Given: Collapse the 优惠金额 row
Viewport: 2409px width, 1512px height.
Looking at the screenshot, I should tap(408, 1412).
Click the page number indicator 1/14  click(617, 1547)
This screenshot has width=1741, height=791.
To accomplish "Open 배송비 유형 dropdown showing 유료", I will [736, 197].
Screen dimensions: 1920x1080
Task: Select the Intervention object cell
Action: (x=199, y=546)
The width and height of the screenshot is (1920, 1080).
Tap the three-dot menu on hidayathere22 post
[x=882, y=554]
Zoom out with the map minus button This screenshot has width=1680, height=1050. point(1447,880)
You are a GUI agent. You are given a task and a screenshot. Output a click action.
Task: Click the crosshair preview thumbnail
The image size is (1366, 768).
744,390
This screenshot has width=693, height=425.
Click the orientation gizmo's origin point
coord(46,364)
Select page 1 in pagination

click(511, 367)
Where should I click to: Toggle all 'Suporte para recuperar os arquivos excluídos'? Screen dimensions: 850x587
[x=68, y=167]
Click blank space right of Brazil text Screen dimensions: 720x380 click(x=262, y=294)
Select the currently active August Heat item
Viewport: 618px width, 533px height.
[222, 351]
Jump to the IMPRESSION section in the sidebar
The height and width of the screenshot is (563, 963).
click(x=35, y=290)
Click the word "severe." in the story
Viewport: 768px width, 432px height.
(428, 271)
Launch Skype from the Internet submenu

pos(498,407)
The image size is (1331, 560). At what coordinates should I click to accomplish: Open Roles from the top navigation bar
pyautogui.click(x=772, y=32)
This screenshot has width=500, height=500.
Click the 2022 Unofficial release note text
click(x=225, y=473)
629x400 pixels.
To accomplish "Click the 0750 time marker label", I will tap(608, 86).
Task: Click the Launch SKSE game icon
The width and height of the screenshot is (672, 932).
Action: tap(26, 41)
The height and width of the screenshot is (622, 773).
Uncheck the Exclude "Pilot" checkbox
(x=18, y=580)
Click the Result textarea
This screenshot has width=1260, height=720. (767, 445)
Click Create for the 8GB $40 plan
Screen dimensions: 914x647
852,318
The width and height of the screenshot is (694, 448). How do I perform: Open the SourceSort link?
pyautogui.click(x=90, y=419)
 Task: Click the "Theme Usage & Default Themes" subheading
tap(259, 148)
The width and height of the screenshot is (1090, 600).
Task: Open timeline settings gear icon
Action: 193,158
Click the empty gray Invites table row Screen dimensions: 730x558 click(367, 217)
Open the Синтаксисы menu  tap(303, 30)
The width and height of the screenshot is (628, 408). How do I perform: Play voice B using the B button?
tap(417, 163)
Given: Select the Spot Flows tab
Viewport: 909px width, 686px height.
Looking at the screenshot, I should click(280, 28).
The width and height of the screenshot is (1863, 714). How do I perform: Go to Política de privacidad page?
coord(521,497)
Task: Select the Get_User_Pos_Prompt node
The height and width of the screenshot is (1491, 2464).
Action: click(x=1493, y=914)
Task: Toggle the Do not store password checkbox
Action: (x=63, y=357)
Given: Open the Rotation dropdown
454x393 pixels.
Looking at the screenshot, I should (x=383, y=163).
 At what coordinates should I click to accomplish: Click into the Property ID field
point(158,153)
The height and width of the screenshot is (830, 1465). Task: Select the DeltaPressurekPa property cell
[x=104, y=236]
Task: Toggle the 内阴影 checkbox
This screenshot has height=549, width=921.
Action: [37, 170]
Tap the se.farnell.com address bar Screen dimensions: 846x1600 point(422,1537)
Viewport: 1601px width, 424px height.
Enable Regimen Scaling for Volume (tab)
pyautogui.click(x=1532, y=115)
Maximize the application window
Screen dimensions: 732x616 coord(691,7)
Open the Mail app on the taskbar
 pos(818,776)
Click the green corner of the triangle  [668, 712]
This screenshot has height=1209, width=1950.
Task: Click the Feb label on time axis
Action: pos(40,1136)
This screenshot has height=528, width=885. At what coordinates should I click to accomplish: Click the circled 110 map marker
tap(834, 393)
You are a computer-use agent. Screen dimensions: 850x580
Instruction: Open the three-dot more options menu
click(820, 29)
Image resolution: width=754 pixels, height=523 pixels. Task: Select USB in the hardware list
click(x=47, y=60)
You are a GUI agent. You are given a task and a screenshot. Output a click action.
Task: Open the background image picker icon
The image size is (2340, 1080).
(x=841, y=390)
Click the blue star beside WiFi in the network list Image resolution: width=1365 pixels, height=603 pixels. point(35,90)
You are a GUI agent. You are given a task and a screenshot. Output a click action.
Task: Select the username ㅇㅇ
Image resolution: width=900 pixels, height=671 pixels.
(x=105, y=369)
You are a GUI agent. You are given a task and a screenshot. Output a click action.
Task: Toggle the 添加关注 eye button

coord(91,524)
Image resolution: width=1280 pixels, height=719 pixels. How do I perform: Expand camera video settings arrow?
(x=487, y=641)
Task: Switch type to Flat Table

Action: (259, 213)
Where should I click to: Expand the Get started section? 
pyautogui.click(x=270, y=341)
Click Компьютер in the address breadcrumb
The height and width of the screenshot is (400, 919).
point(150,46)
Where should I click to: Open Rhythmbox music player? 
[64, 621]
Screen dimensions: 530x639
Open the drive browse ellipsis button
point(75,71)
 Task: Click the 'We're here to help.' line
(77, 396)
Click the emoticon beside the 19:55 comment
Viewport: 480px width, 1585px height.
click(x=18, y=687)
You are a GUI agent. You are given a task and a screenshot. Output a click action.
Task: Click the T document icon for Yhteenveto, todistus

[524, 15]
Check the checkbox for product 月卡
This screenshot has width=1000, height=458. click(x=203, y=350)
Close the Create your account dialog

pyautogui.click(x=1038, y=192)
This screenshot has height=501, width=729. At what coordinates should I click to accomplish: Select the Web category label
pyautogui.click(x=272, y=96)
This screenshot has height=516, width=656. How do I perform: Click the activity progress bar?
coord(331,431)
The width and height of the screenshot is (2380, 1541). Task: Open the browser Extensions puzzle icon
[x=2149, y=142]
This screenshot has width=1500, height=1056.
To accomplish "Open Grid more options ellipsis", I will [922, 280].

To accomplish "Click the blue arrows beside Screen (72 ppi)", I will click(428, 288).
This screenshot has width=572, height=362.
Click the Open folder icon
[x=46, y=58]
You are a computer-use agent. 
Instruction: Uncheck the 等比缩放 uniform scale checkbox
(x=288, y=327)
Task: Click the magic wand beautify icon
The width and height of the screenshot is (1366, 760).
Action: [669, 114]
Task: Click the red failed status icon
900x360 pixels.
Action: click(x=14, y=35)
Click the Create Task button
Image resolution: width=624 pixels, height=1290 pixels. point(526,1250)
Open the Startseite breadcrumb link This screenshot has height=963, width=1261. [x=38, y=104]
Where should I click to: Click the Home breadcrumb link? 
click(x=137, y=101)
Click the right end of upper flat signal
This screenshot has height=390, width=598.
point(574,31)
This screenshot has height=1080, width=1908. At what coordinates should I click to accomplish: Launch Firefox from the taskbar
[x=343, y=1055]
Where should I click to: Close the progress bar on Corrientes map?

-- -- --

#### EXERCISE GOAL:
Copy out the records word for word, from the very first line down to the line holding "[x=882, y=554]", both ends included.

#### ANSWER TO THIS TASK:
Given: Collapse the 优惠金额 row
Viewport: 2409px width, 1512px height.
Looking at the screenshot, I should tap(408, 1412).
Click the page number indicator 1/14  click(617, 1547)
This screenshot has width=1741, height=791.
To accomplish "Open 배송비 유형 dropdown showing 유료", I will [736, 197].
Screen dimensions: 1920x1080
Task: Select the Intervention object cell
Action: (x=199, y=546)
The width and height of the screenshot is (1920, 1080).
Tap the three-dot menu on hidayathere22 post
[x=882, y=554]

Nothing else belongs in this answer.